PAGE EXTRACT:
Pay off your 30 Year Mortgage in 15 Years
This is the age old debate. Do you get a 30 year fixed mortgage or a fixed 15 year fixed mortgage.
15 year mortgage PROS:
Lower Interest Rates
Pay less interest over time
30 year mortgage PROS:
Lower monthly payment each month in comparison to a 15-year moved.
15 year mortgage CONS:
Higher monthly payment
30 year mortgage CONS:
Higher interest rate
Higher overall cost to own home after all payments are made in 30 years
My issue with a 15 year mortgage is that you are stuck with that higher payment, with few options to pay less. For this reason, I like the option of getting a 30 year fixed mortgage with no pre-payment penalty, and paying extra on your principal every month to reduce your overall payments. This option works because you lock in a low monthly payment. Therefore, in tough financial times, you are only required to pay the lower 30 year rate, and in good financial tiems, you can pay extra to reduce years on your loan.

GIVEN REQUEST 1:
In the listing below, replace "settings gear" with "cog icon" and give its lines again with nothing else altered.

LISTED ENTRIES:
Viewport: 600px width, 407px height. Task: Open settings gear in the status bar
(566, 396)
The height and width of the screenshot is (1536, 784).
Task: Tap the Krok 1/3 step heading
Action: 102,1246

GIVEN REQUEST 2:
Reproduce the full text on paying off a 30-year mortgage in 15 years, word for word.

WRITTEN RESPONSE 1:
Viewport: 600px width, 407px height. Task: Open cog icon in the status bar
(566, 396)
The height and width of the screenshot is (1536, 784).
Task: Tap the Krok 1/3 step heading
Action: 102,1246

WRITTEN RESPONSE 2:
Pay off your 30 Year Mortgage in 15 Years
This is the age old debate. Do you get a 30 year fixed mortgage or a fixed 15 year fixed mortgage.
15 year mortgage PROS:
Lower Interest Rates
Pay less interest over time
30 year mortgage PROS:
Lower monthly payment each month in comparison to a 15-year moved.
15 year mortgage CONS:
Higher monthly payment
30 year mortgage CONS:
Higher interest rate
Higher overall cost to own home after all payments are made in 30 years
My issue with a 15 year mortgage is that you are stuck with that higher payment, with few options to pay less. For this reason, I like the option of getting a 30 year fixed mortgage with no pre-payment penalty, and paying extra on your principal every month to reduce your overall payments. This option works because you lock in a low monthly payment. Therefore, in tough financial times, you are only required to pay the lower 30 year rate, and in good financial tiems, you can pay extra to reduce years on your loan.